Language students at university - your year abroad

Posted by:
Drew
on:
July 20, 2020
in: 
Reading time:
1
minutes

“That time I packed all my belongings into two suitcases and arrived alone in this small city after midnight.”

Our Founder Drew shares memories of her experience living abroad to study in Spain for a year. Even with all its challenges, she would definitely recommend all language students to give a year abroad a go.

"For language students at uni who are about to start their year abroad, there’s tons of thoughts running through your mind before you move to a new country.

I’m rewinding aaaall the way back to my experience when I lived in Santiago de Compostela in Galicia, Spain on my year abroad at uni.

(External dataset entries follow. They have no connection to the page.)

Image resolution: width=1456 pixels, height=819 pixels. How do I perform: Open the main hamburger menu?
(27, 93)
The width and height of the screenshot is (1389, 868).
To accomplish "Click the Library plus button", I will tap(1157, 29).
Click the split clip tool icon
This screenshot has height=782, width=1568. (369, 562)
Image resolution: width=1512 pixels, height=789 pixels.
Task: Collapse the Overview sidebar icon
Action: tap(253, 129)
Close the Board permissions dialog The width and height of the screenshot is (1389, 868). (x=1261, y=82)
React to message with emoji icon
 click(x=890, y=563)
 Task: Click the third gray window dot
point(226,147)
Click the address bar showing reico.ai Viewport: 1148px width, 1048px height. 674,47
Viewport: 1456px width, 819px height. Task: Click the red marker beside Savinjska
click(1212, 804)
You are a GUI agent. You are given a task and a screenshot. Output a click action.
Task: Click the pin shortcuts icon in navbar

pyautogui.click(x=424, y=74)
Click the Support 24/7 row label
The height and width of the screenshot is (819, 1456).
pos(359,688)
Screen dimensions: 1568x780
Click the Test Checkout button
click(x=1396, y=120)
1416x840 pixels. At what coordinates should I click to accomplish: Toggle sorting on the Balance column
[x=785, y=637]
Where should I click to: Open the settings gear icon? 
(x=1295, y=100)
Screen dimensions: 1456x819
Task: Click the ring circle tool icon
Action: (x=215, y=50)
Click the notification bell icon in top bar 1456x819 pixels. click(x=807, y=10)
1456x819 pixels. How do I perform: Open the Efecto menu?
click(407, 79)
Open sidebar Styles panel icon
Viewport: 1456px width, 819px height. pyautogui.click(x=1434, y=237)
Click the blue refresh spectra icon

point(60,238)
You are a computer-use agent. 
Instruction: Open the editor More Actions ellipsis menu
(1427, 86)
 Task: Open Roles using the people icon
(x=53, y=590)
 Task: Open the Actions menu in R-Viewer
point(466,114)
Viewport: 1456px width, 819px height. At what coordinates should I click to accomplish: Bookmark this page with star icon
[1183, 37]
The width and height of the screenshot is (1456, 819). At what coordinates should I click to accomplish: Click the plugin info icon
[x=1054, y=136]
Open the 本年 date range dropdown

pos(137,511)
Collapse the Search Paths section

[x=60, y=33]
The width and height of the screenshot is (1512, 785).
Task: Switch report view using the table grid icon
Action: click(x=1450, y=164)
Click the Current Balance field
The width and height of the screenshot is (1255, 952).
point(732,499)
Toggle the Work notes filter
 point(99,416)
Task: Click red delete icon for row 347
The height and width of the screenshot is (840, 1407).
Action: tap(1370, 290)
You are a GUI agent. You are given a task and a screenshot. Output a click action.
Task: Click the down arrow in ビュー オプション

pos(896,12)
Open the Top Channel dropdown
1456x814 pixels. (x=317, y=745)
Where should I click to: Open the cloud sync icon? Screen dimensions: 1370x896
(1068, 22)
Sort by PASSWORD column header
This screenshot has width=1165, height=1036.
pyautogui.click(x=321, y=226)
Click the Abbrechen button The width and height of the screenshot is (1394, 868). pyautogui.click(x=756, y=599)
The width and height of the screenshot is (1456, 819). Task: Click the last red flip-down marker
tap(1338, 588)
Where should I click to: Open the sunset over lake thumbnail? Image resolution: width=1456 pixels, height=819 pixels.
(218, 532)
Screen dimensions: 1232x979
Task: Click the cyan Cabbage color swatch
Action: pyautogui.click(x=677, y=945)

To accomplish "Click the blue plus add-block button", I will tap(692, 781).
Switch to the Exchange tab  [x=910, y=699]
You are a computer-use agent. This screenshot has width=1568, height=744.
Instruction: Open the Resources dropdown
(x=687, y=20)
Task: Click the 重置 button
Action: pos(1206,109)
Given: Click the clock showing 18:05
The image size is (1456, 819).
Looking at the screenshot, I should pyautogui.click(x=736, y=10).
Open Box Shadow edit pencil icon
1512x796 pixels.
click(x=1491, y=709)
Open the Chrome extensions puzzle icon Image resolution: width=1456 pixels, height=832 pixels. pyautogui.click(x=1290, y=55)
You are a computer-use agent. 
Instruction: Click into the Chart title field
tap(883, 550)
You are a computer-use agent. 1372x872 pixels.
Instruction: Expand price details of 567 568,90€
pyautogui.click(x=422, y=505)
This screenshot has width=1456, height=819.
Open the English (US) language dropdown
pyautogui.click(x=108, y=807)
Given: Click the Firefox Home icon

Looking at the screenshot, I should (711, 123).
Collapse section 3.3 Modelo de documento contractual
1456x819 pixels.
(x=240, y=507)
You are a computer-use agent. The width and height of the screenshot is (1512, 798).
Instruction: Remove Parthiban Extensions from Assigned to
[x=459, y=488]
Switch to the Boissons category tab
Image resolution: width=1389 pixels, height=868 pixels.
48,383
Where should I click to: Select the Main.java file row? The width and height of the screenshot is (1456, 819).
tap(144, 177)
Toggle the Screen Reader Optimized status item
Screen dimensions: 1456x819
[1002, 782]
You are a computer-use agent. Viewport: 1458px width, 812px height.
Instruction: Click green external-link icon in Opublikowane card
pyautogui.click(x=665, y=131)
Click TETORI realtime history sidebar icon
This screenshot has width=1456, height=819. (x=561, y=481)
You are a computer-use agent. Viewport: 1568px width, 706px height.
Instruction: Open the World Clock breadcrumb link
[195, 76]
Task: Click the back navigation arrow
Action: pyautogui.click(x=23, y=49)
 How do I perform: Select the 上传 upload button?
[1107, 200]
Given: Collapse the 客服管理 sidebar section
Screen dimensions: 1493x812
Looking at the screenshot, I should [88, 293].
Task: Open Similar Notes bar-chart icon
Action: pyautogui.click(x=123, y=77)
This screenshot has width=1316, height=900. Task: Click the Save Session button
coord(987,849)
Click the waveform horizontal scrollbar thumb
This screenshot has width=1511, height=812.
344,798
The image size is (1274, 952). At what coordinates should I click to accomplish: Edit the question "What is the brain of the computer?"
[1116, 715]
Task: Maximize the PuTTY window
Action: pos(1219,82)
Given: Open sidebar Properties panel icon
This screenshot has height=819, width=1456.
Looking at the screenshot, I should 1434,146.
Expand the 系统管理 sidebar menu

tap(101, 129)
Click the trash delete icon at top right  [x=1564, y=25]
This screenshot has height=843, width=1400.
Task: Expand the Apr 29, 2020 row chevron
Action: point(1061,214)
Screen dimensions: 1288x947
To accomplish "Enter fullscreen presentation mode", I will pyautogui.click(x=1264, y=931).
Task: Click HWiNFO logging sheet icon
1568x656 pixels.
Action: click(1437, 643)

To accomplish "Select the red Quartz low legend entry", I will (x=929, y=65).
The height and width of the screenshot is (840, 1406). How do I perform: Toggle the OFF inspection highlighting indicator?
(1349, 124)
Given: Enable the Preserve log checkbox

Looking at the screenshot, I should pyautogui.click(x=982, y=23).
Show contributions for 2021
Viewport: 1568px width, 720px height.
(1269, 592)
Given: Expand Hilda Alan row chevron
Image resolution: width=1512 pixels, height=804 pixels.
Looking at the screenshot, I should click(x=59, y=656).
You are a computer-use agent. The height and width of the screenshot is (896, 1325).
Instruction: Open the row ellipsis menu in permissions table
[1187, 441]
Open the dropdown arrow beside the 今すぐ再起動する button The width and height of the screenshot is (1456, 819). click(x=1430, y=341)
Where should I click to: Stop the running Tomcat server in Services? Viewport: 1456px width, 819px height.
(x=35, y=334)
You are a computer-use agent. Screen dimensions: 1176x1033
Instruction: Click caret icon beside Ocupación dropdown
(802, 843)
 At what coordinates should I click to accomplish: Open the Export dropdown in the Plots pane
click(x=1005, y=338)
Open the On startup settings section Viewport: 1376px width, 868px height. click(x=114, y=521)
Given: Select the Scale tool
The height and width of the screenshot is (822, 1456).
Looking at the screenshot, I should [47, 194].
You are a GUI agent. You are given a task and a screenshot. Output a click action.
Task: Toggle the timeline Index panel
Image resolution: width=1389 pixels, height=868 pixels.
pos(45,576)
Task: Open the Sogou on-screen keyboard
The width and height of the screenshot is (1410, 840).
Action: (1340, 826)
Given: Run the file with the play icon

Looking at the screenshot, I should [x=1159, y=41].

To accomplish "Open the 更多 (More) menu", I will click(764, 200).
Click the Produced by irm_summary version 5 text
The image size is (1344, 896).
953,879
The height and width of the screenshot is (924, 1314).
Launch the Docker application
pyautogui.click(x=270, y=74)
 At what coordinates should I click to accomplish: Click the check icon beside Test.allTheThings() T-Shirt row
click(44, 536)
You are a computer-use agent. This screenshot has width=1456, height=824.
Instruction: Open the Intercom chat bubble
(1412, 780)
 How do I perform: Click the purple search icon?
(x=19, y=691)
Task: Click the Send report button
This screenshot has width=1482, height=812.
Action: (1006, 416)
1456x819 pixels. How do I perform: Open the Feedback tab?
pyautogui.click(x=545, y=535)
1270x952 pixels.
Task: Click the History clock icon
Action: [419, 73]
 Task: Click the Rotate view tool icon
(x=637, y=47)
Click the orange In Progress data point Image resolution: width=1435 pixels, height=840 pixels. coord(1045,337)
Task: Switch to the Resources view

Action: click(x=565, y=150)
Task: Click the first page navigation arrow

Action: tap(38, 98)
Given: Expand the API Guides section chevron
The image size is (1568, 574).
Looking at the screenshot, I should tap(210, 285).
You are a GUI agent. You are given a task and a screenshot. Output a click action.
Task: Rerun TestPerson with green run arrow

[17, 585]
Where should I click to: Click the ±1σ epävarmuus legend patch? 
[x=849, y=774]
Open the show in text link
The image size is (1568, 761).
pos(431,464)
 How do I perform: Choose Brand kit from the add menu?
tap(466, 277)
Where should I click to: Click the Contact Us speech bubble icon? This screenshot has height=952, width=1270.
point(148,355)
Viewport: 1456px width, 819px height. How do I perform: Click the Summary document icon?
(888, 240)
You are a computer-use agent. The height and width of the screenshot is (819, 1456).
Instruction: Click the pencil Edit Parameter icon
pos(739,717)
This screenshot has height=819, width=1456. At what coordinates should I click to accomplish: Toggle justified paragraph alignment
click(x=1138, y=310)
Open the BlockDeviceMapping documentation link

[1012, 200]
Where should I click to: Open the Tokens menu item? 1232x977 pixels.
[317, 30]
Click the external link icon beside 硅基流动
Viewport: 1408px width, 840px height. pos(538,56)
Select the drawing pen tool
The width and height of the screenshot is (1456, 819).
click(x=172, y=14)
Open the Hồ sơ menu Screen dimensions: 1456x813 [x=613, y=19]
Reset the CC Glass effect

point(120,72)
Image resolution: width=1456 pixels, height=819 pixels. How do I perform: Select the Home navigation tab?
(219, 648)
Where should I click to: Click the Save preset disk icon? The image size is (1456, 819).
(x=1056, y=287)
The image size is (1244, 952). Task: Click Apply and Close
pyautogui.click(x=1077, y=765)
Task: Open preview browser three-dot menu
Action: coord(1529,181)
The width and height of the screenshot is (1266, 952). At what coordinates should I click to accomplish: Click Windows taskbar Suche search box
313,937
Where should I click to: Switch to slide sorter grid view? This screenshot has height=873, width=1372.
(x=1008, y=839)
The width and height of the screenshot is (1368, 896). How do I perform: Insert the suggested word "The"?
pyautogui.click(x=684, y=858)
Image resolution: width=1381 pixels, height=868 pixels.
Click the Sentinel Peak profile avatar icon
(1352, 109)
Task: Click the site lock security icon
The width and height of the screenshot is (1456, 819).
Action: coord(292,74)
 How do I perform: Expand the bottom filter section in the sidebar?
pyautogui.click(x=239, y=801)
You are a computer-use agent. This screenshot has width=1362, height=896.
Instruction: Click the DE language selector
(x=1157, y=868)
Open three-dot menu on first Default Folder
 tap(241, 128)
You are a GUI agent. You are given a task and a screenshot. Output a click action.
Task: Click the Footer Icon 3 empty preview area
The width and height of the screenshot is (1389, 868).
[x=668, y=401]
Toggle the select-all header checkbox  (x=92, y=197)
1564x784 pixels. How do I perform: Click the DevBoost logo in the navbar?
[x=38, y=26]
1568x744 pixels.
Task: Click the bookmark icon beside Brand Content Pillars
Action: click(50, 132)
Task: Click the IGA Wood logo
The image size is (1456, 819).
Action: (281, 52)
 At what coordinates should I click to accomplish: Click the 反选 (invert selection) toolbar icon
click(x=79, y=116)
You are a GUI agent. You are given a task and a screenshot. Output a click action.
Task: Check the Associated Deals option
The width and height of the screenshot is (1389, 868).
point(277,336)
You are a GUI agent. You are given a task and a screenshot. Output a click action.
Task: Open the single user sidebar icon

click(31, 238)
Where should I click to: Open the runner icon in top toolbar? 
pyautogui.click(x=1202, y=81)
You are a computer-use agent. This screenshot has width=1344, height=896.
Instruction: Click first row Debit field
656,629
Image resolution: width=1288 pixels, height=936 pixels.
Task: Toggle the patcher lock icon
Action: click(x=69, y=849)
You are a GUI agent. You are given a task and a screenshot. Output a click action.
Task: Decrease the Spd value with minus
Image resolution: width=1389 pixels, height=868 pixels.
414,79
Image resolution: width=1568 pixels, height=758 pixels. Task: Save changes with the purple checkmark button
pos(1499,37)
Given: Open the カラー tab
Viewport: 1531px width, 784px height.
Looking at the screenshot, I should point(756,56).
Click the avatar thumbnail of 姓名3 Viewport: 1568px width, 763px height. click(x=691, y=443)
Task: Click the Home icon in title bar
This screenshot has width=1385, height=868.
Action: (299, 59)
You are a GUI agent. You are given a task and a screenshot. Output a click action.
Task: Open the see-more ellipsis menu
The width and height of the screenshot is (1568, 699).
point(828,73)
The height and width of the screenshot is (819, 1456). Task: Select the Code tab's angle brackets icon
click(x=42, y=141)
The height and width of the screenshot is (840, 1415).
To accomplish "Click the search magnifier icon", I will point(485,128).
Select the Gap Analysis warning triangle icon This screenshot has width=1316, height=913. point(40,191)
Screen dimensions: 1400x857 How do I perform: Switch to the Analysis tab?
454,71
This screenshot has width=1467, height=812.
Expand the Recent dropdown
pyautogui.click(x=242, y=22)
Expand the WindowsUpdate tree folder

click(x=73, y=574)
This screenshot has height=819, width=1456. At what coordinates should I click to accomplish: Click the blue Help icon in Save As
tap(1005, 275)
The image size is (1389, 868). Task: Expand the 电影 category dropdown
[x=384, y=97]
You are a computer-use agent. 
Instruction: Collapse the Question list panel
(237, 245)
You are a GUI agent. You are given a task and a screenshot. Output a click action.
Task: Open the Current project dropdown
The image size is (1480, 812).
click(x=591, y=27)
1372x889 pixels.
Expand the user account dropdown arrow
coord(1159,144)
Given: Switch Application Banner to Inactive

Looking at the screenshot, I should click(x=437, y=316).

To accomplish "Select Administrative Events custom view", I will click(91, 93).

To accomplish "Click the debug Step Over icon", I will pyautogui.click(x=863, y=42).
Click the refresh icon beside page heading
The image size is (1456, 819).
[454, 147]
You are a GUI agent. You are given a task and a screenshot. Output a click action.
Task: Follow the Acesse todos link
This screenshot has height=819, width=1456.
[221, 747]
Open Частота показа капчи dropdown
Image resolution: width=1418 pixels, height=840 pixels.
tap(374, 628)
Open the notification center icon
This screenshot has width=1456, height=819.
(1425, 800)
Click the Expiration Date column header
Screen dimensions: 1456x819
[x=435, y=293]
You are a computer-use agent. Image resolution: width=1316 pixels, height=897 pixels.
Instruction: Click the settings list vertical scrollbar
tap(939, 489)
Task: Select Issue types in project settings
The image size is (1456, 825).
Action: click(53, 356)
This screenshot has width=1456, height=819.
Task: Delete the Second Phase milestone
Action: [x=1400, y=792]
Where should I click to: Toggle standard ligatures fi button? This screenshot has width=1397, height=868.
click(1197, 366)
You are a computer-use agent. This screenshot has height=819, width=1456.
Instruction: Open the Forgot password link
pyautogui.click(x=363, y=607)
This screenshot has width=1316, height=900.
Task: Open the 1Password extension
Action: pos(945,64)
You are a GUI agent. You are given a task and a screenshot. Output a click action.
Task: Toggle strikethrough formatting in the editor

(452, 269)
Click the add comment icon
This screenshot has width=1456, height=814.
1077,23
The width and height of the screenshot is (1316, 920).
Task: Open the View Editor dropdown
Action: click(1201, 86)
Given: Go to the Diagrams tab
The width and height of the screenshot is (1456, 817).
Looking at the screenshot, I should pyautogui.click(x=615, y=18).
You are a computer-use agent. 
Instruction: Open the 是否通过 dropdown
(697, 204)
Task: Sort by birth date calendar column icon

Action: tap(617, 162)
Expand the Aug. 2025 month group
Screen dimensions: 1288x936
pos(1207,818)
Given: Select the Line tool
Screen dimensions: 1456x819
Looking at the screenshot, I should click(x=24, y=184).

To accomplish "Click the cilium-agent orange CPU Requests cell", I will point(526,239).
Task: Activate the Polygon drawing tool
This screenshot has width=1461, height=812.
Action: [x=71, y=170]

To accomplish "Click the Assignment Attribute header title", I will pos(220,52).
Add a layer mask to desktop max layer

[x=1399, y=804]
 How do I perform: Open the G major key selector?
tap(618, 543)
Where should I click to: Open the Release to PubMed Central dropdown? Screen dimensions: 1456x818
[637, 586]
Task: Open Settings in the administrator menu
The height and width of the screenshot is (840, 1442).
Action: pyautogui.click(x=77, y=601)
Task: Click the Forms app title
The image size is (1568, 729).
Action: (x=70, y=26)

I know that Spanish A level was never going to teach me Spanish like living there. I was 20, packed all my belongings into two suitcases and arrived alone in this small city after midnight. I had nowhere to live apart from the first night in a hotel and knew hardly anything about the place. Of course, I’d been to Spain to but the Costas are a bit different!

Nothing prepares you for living, studying and working abroad like your year out. I *really* got to know Spain (and not just the good stuff). I experienced first-hand the realities of finding a place to live, making friends, the bureaucracy, how university in Spain is totally different.

On my first day I walked into the lecture room - hardly any students there, the lecturer didn’t show up and I discovered that my course involved max 5 hours of in-person tuition a week, and not many Spanish classes at all. So I decided to do things my own way: I travelled all around the North and East of Spain before ending up in Madrid via Bilbao. I picked places tourists didn’t usually go to like A Coruña, Leon, Oviedo and Burgos. I met random people along that route, lived like a local, soaked up so many life experiences and came back to the UK knowing that my take on languages would never be the same again.

Students who're moving abroad this year face more challenges such as Covid and Brexit but if you love languages, you'll always find a way.”